### [WRITTEN REQUEST]
Copy the lines below, substituting "Pizza Margherita" for "Pizza Salami" and keeping everything else the same.

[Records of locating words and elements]
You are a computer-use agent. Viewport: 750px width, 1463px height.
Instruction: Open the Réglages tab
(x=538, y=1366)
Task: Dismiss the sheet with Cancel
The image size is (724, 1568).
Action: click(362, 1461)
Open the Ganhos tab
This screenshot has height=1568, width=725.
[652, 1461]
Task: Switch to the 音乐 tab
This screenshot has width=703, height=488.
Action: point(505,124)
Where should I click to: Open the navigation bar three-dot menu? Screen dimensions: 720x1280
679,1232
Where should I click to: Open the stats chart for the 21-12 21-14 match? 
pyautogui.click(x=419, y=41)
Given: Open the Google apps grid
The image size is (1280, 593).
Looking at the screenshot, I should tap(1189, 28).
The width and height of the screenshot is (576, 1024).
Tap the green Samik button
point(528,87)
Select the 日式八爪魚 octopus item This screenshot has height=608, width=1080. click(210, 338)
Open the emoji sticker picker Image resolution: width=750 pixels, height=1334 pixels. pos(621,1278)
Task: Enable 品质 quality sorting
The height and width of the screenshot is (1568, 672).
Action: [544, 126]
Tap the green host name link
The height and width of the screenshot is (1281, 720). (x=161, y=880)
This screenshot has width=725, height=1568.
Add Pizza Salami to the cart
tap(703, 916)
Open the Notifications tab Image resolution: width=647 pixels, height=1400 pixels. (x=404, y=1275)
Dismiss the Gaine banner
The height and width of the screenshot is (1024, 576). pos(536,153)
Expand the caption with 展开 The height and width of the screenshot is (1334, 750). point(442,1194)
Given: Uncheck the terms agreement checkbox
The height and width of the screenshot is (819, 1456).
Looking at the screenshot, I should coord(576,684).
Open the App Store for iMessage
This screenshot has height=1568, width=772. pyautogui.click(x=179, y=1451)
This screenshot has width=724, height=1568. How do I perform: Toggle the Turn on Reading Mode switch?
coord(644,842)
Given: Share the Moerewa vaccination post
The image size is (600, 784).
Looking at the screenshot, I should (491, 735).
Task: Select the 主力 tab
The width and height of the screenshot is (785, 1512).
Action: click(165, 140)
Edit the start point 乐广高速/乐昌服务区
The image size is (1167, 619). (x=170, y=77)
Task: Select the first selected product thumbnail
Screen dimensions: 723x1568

### [WRITTEN ANSWER]
You are a computer-use agent. Viewport: 750px width, 1463px height.
Instruction: Open the Réglages tab
(x=538, y=1366)
Task: Dismiss the sheet with Cancel
The image size is (724, 1568).
Action: click(362, 1461)
Open the Ganhos tab
This screenshot has height=1568, width=725.
[652, 1461]
Task: Switch to the 音乐 tab
This screenshot has width=703, height=488.
Action: point(505,124)
Where should I click to: Open the navigation bar three-dot menu? Screen dimensions: 720x1280
679,1232
Where should I click to: Open the stats chart for the 21-12 21-14 match? 
pyautogui.click(x=419, y=41)
Given: Open the Google apps grid
The image size is (1280, 593).
Looking at the screenshot, I should tap(1189, 28).
The width and height of the screenshot is (576, 1024).
Tap the green Samik button
point(528,87)
Select the 日式八爪魚 octopus item This screenshot has height=608, width=1080. click(210, 338)
Open the emoji sticker picker Image resolution: width=750 pixels, height=1334 pixels. pos(621,1278)
Task: Enable 品质 quality sorting
The height and width of the screenshot is (1568, 672).
Action: [544, 126]
Tap the green host name link
The height and width of the screenshot is (1281, 720). (x=161, y=880)
This screenshot has width=725, height=1568.
Add Pizza Margherita to the cart
tap(703, 916)
Open the Notifications tab Image resolution: width=647 pixels, height=1400 pixels. (x=404, y=1275)
Dismiss the Gaine banner
The height and width of the screenshot is (1024, 576). pos(536,153)
Expand the caption with 展开 The height and width of the screenshot is (1334, 750). point(442,1194)
Given: Uncheck the terms agreement checkbox
The height and width of the screenshot is (819, 1456).
Looking at the screenshot, I should coord(576,684).
Open the App Store for iMessage
This screenshot has height=1568, width=772. pyautogui.click(x=179, y=1451)
This screenshot has width=724, height=1568. How do I perform: Toggle the Turn on Reading Mode switch?
coord(644,842)
Given: Share the Moerewa vaccination post
The image size is (600, 784).
Looking at the screenshot, I should (491, 735).
Task: Select the 主力 tab
The width and height of the screenshot is (785, 1512).
Action: click(165, 140)
Edit the start point 乐广高速/乐昌服务区
The image size is (1167, 619). (x=170, y=77)
Task: Select the first selected product thumbnail
Screen dimensions: 723x1568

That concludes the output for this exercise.